**How to complete this task**
Each line that includes the word "Provide" should be copied from the records.

**The input**
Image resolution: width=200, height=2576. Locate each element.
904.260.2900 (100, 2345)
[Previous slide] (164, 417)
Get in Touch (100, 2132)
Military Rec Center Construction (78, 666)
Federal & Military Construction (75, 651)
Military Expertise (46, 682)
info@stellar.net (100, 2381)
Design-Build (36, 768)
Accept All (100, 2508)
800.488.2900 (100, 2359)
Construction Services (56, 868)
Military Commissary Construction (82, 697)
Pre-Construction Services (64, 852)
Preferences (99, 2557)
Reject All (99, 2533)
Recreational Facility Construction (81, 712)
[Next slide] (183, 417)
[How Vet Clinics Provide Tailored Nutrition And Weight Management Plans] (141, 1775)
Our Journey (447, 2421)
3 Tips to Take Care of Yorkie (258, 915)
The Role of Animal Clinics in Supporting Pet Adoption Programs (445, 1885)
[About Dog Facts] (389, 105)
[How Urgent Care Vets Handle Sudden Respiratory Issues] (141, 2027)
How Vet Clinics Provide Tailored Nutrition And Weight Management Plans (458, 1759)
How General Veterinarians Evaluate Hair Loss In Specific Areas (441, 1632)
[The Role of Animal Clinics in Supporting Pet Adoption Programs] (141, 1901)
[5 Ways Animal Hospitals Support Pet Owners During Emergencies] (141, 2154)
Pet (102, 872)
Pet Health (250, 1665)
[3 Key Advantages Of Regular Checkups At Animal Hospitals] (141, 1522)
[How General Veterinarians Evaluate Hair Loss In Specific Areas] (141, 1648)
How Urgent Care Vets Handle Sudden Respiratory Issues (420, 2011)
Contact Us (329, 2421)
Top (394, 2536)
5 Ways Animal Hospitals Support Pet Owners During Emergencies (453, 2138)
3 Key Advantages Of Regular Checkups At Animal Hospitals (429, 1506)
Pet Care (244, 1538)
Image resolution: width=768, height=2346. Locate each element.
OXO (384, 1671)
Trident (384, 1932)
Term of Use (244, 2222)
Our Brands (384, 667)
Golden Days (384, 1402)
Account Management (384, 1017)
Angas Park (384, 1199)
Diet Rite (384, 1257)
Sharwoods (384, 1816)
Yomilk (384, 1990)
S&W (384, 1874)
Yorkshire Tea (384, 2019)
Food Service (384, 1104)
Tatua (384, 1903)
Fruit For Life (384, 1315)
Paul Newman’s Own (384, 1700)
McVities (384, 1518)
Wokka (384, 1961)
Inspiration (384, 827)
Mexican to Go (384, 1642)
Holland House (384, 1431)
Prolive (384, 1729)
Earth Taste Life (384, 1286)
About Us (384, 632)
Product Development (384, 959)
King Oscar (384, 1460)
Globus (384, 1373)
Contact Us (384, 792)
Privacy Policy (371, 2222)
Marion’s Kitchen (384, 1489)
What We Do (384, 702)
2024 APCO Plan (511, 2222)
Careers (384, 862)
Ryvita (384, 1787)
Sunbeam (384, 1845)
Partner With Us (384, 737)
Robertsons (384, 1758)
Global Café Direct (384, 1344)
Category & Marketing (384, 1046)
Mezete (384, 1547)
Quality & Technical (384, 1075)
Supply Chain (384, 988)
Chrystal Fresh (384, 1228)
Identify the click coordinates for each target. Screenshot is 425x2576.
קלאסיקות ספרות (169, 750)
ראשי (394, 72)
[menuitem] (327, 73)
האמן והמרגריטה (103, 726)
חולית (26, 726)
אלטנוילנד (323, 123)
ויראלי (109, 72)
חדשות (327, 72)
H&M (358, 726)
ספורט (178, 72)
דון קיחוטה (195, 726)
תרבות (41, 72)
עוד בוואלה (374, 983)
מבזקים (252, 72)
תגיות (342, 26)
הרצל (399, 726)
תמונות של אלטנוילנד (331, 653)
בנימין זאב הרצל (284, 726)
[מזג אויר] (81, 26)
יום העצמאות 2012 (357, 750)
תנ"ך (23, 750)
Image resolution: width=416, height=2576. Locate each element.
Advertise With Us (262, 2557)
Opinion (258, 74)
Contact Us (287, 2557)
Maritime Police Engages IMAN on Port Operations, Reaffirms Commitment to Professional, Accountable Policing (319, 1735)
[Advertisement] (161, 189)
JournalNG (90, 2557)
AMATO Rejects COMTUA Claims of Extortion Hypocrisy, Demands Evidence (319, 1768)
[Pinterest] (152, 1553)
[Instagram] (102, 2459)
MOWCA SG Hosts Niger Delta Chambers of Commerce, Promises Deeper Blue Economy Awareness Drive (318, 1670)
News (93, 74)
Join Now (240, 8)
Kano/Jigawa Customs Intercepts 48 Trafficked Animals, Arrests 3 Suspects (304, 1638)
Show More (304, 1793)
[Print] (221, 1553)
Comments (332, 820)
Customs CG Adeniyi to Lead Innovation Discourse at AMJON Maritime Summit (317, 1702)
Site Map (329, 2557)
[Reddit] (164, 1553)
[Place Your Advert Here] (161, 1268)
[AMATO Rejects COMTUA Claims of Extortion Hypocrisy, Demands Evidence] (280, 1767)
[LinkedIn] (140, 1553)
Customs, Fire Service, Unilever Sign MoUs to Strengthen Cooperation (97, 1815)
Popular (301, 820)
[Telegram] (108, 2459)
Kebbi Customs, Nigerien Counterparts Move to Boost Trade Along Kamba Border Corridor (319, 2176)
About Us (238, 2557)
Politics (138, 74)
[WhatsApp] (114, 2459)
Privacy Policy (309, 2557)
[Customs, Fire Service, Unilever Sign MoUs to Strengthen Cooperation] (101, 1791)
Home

**Finished exercise**
[How Vet Clinics Provide Tailored Nutrition And Weight Management Plans] (141, 1775)
How Vet Clinics Provide Tailored Nutrition And Weight Management Plans (458, 1759)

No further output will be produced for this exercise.